Yesterday my parents met
with Dr. Datta, the surgeon. Dr. Datta had consulted the day before with
a team of surgeons and oncologists who meet once a
week to discuss patients who are in their care (I’m guessing patients with
bowel related cancer). Yesterday they
discussed the five patients they are most concerned about in Southern Alberta,
one of them being my dad. Dr. Datta said my dad’s case is
particularly complicated because of the Crohn’s disease and the high output to
his ostomy. The doctors cannot treat this like a typical case of bowel
cancer. For example, because of the gap in my
dad’s body from where his bowel was removed during his surgery in May, his
small intestine will fall down into that space a little bit. Therefore,
radiation to that area will cause some damage to the small intestine.

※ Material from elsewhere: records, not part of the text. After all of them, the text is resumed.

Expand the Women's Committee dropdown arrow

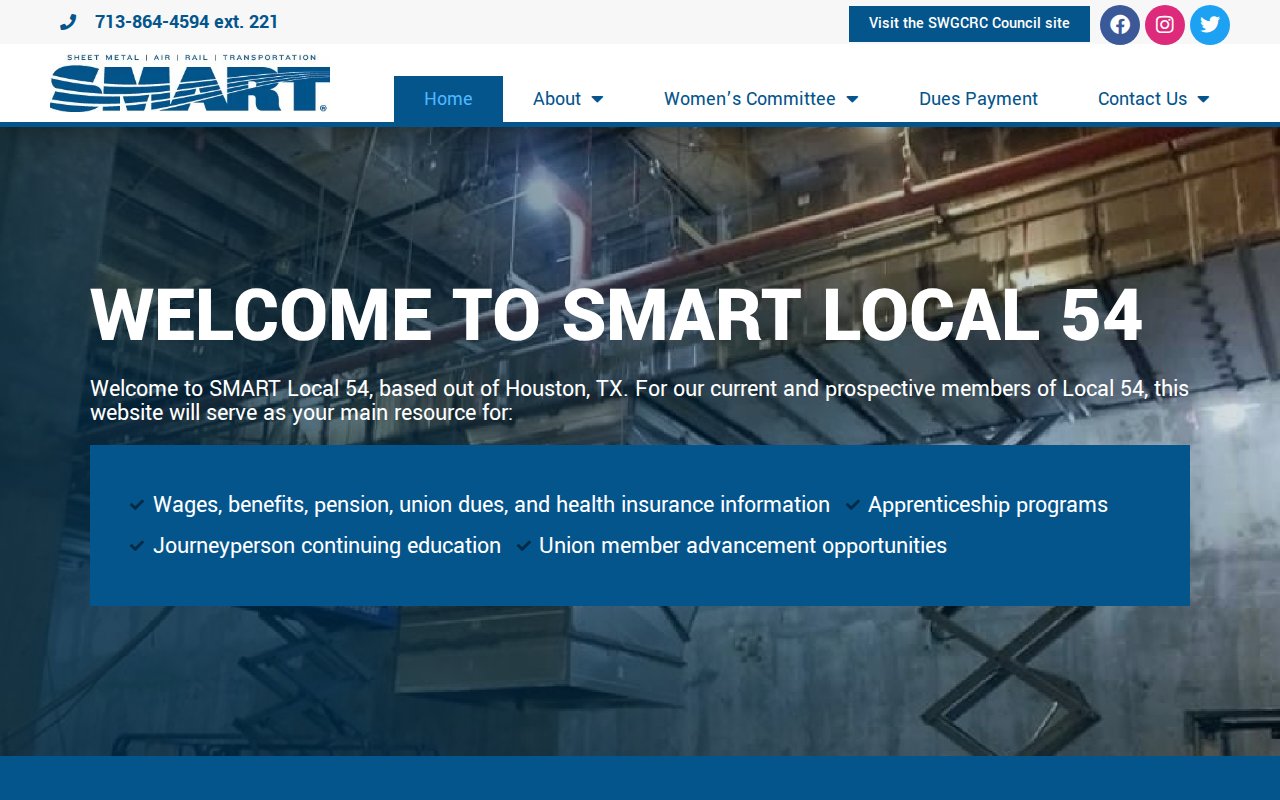click(x=852, y=99)
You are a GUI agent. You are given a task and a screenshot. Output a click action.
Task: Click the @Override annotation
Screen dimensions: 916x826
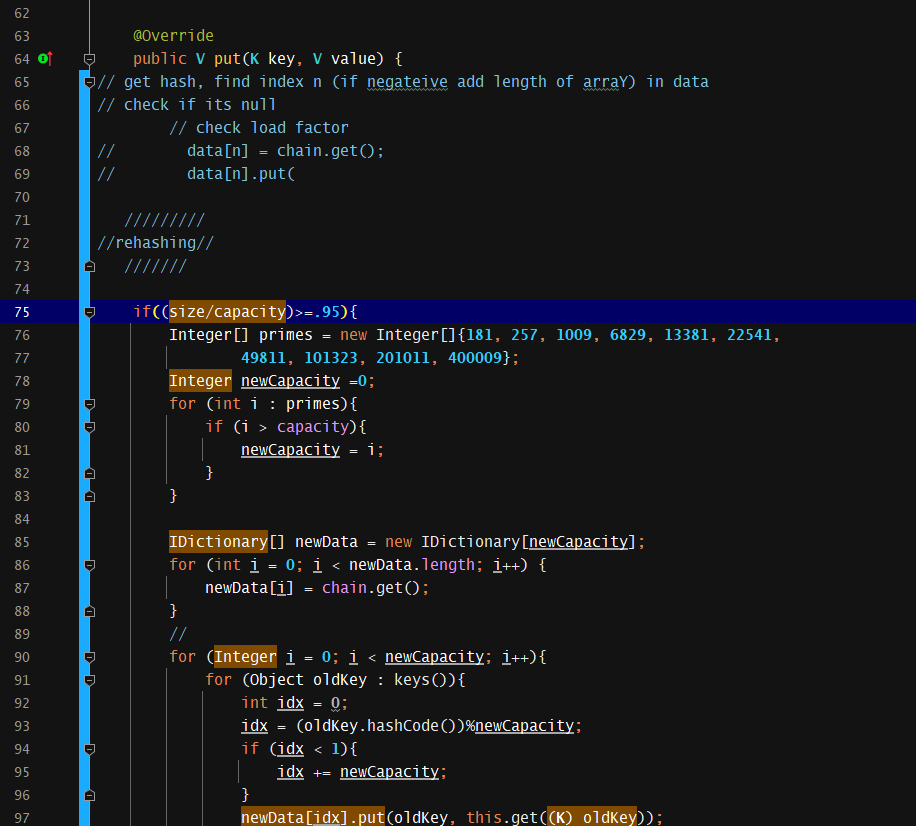[173, 36]
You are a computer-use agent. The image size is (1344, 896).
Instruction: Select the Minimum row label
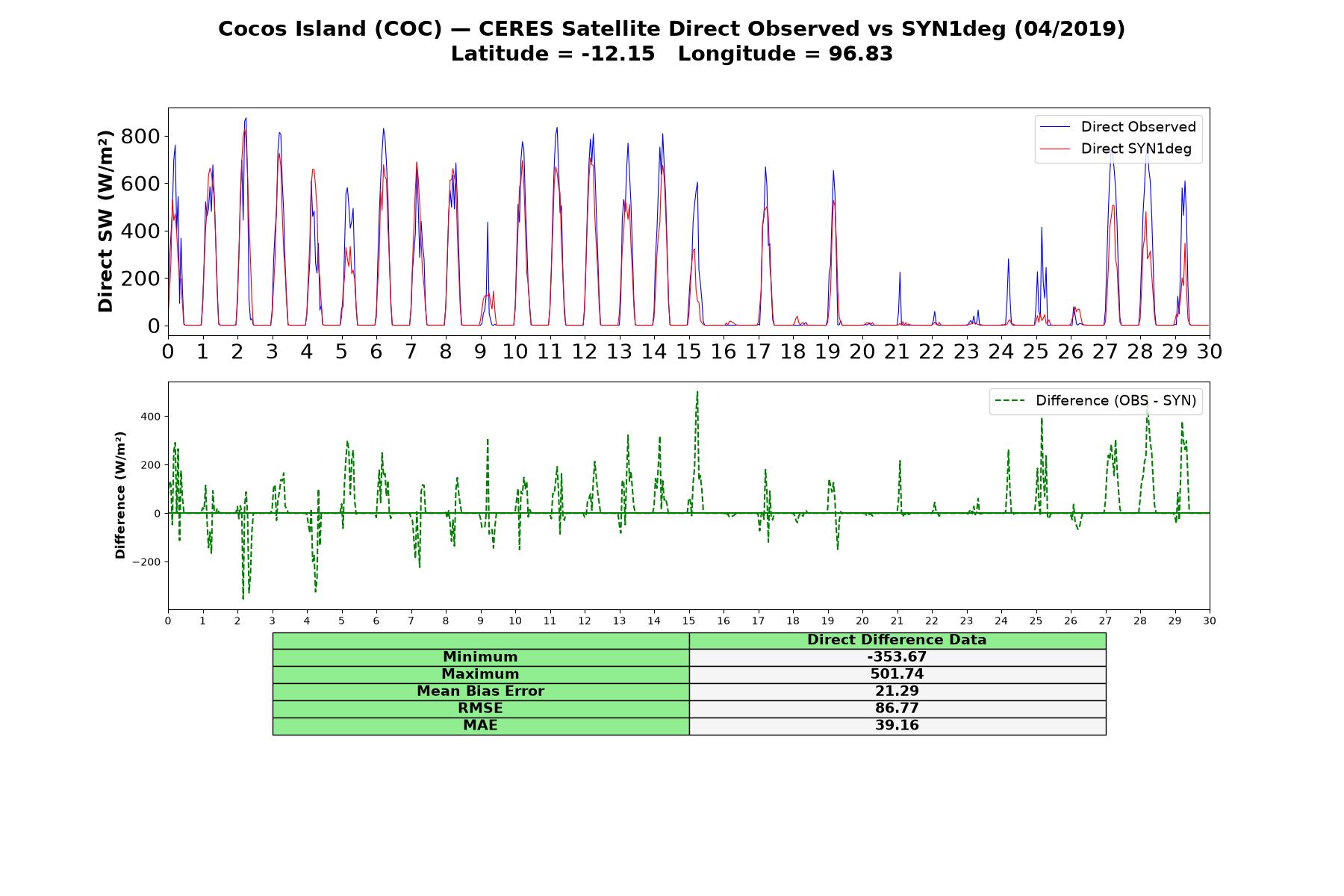click(480, 657)
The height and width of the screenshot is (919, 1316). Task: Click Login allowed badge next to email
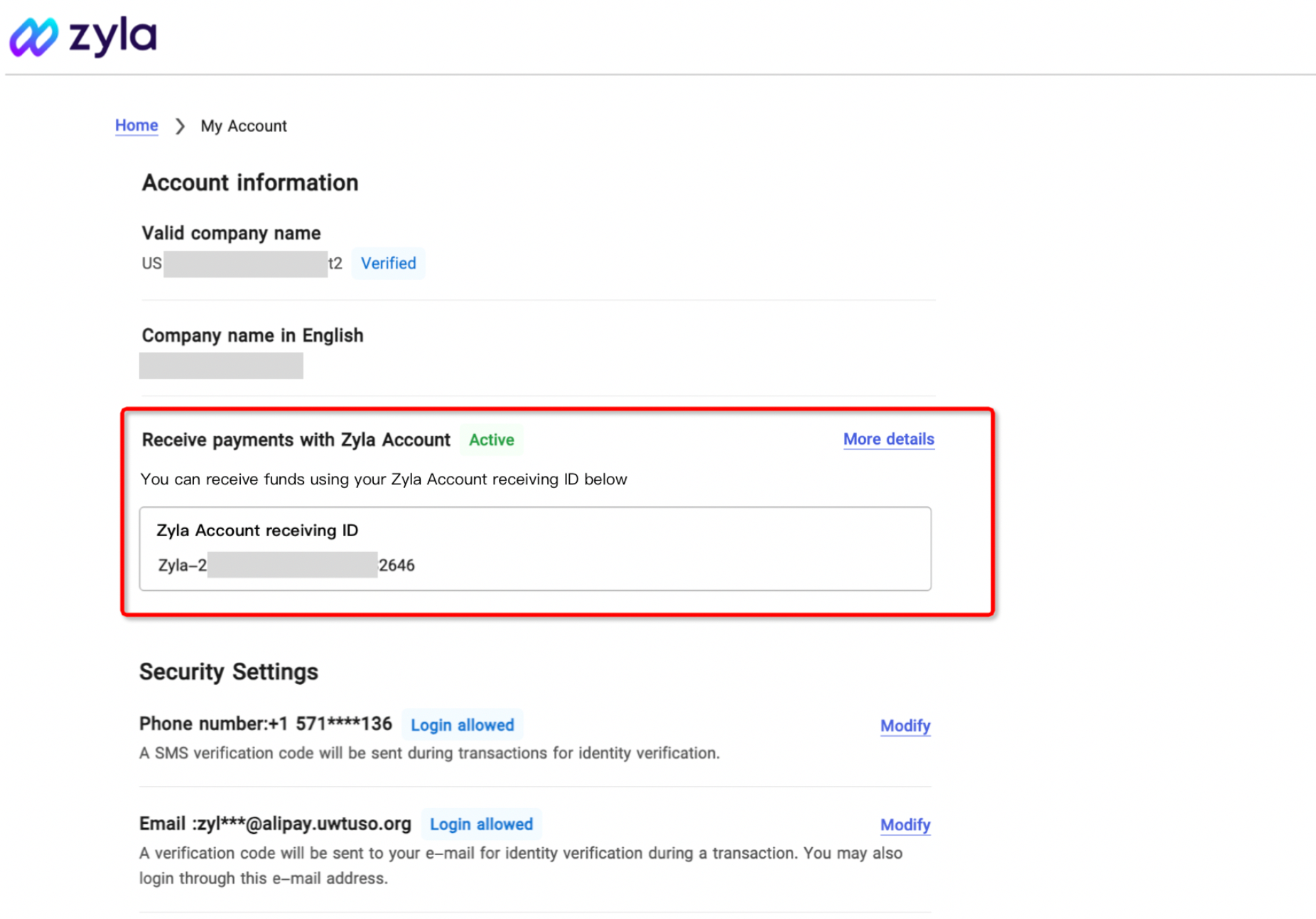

This could lead to a higher ostomy output, which could put too much strain on
my dad’s already weakened kidney’s. This
is just one area where my dad’s case is complicated and many decisions have to
be weighed. The doctors, in conjunction with my parents, will make
decisions about treatment once they have the results of my dad’s MRI and PET
scan. The MRI is scheduled for July 16 and the PET scan for July
31. I should be able to update the blog again after we get the results
from each of those tests.
On a positive note, Dr. Datta said the pain in my dad’s butt
did not necessarily seem like cancer. So, we’ll just wait and see.
Right now we’re hoping that the cancer still in my dad is not growing quickly
and that my dad will put on some more weight. The
PET scan is the test we are really waiting on that will tell us quite a
bit. Please pray that the PET scan will show us that my dad’s cancer has
not spread and is contained.
Papa John playing with grand kids in March.